Antonio-Cruciani / MANTRA

Suite of sampling-based algorithms for approximating the temporal betweenness centrality

Geek Repo:Geek Repo

Github PK Tool:Github PK Tool

APXTBC

Repository associated to the paper "On approximating the temporal betweennes centrality through sampling"

Network file format

The input file must be a temporal edge list, one line for each temporal edge (a temporal edge is a triple (u,v,t), where u and v are two vertices and t is one time in which the edge from u to v is available). All the graph are considered directed (if a graph is undirected it must have both temporal edges (u,v,t) and (v,u,t)). Nodes can be identified by any string (not necessarily a number), while time instants must be integer valued. The three elements of a temporal edge can be separated by any string, which can be specified while using the load_temporal_graph function (see below). In the following, we assume that this string is just a white-space.

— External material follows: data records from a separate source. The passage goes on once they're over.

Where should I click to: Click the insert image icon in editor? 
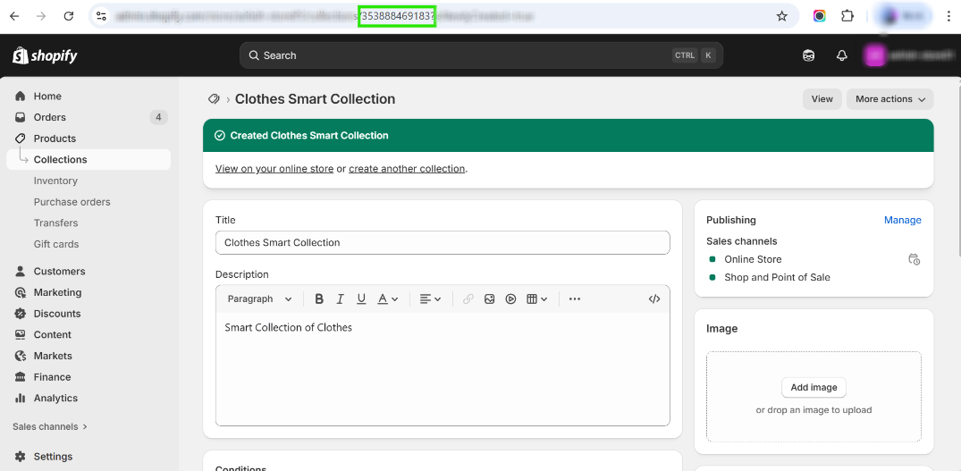pos(490,299)
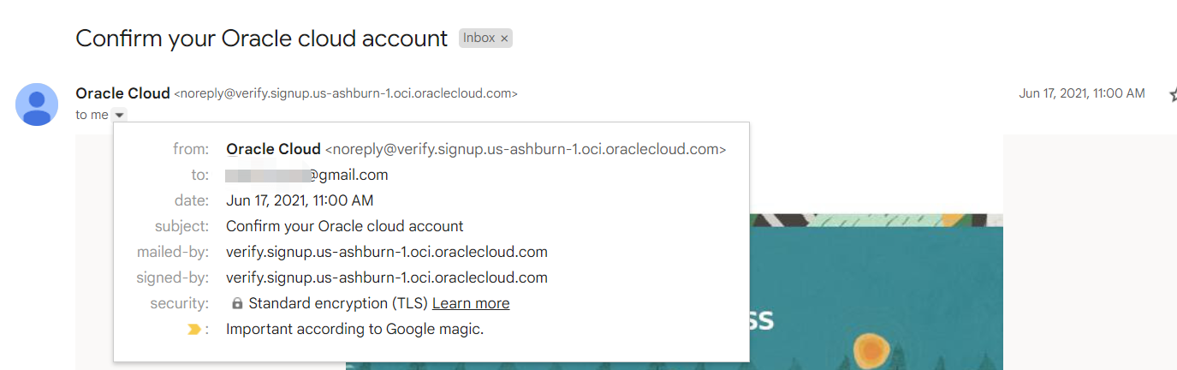Screen dimensions: 1177x370
Task: Star this email message
Action: tap(1172, 94)
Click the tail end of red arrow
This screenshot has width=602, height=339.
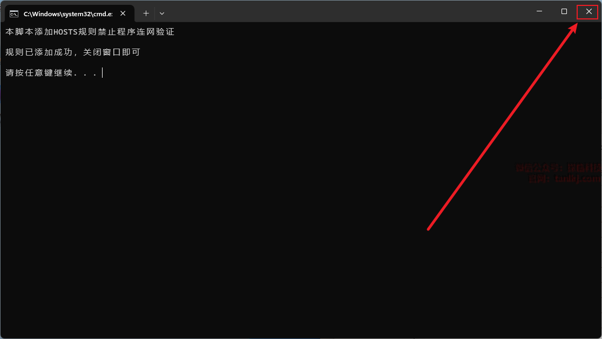(429, 229)
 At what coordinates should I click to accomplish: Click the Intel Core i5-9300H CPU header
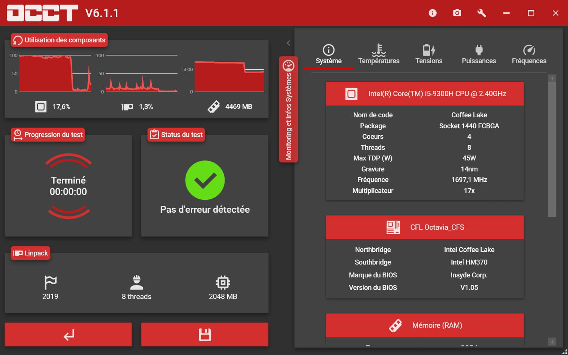425,94
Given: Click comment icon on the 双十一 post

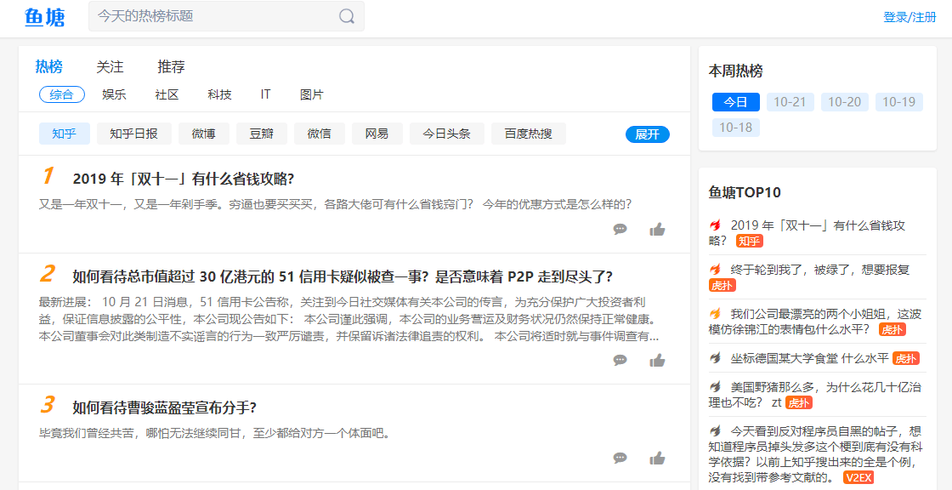Looking at the screenshot, I should pyautogui.click(x=621, y=229).
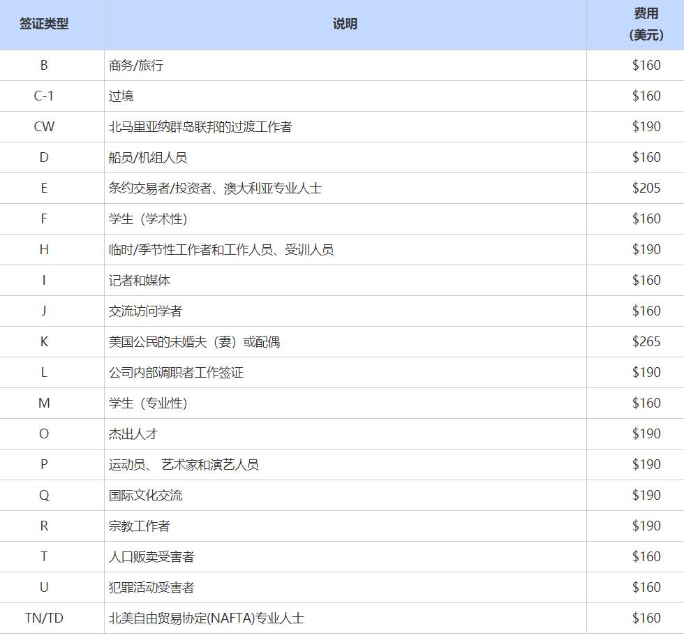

The file can include duplicate lines and self-loops, however the tool will ignore them. In case your file contains duplicate lines or self-loops lines and you want to manually remove them, you can first execute the following bash command.

awk '($1!=$2)' <in_file_name> | sort | uniq > <out_file_name>.txt

You can then use the newly generated file as input to the tool.

Note on multi-threading

In order to properly run the multi-threading implementations of our approaches you need to set the number of threads that you desire to use with:

 julia --threads 16

where the number indicates the number of thread to use, for more information we refer to the official documentation: Starting Julia with multiple threads

How to use the temporal graph analysis tool

We assume that the julia (or julia --threads 16) REPL has been initialized within the directory APXTBC and the following command has been already executed (after having installed all he required packages)

include("src/APXTBC.jl")

Reading the temporal network

Assuming that the file workplace.txt is contained in the directory graphs/test/ included in the directory APXTBC, the corresponding temporal network can be loaded by executing the following command (note that, in this case, the separator between the three elements of a temporal edge is the space character).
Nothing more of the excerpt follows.